• **TASK BRIEF**
Turn the records below into a numbered list with one line per item, leaving out the blank lines.

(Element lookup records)
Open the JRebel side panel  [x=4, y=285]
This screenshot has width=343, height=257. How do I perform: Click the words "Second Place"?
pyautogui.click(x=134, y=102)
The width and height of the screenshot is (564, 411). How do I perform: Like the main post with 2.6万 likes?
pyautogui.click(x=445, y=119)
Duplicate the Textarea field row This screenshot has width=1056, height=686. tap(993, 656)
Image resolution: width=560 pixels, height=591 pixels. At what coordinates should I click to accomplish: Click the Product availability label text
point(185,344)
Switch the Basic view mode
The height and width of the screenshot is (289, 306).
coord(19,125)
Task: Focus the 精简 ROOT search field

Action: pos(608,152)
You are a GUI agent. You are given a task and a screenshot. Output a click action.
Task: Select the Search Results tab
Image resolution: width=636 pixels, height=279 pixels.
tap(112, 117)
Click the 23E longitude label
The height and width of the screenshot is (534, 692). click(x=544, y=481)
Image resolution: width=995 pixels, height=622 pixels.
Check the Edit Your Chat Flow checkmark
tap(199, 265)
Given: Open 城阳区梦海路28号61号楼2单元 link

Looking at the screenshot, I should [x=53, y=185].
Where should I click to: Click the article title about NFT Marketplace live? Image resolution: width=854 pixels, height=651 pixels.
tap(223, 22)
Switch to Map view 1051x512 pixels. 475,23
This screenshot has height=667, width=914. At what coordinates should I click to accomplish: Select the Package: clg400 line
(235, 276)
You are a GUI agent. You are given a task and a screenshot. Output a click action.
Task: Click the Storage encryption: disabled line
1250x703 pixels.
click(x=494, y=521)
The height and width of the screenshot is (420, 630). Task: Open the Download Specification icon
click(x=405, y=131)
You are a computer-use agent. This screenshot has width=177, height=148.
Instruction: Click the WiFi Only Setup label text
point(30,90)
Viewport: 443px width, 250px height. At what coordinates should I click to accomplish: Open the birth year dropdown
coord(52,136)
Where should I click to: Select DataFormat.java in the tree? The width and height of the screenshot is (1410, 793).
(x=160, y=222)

• **OUTPUT FOR THIS TASK**
1. Open the JRebel side panel  [x=4, y=285]
2. This screenshot has width=343, height=257. How do I perform: Click the words "Second Place"?
3. pyautogui.click(x=134, y=102)
4. The width and height of the screenshot is (564, 411). How do I perform: Like the main post with 2.6万 likes?
5. pyautogui.click(x=445, y=119)
6. Duplicate the Textarea field row This screenshot has width=1056, height=686. tap(993, 656)
7. Image resolution: width=560 pixels, height=591 pixels. At what coordinates should I click to accomplish: Click the Product availability label text
8. point(185,344)
9. Switch the Basic view mode
10. The height and width of the screenshot is (289, 306).
11. coord(19,125)
12. Task: Focus the 精简 ROOT search field
13. Action: pos(608,152)
14. You are a GUI agent. You are given a task and a screenshot. Output a click action.
15. Task: Select the Search Results tab
16. Image resolution: width=636 pixels, height=279 pixels.
17. tap(112, 117)
18. Click the 23E longitude label
19. The height and width of the screenshot is (534, 692). click(x=544, y=481)
20. Image resolution: width=995 pixels, height=622 pixels.
21. Check the Edit Your Chat Flow checkmark
22. tap(199, 265)
23. Given: Open 城阳区梦海路28号61号楼2单元 link
24. Looking at the screenshot, I should [x=53, y=185].
25. Where should I click to: Click the article title about NFT Marketplace live? Image resolution: width=854 pixels, height=651 pixels.
26. tap(223, 22)
27. Switch to Map view 1051x512 pixels. 475,23
28. This screenshot has height=667, width=914. At what coordinates should I click to accomplish: Select the Package: clg400 line
29. (235, 276)
30. You are a GUI agent. You are given a task and a screenshot. Output a click action.
31. Task: Click the Storage encryption: disabled line
32. 1250x703 pixels.
33. click(x=494, y=521)
34. The height and width of the screenshot is (420, 630). Task: Open the Download Specification icon
35. click(x=405, y=131)
36. You are a computer-use agent. This screenshot has width=177, height=148.
37. Instruction: Click the WiFi Only Setup label text
38. point(30,90)
39. Viewport: 443px width, 250px height. At what coordinates should I click to accomplish: Open the birth year dropdown
40. coord(52,136)
41. Where should I click to: Select DataFormat.java in the tree? The width and height of the screenshot is (1410, 793).
42. (x=160, y=222)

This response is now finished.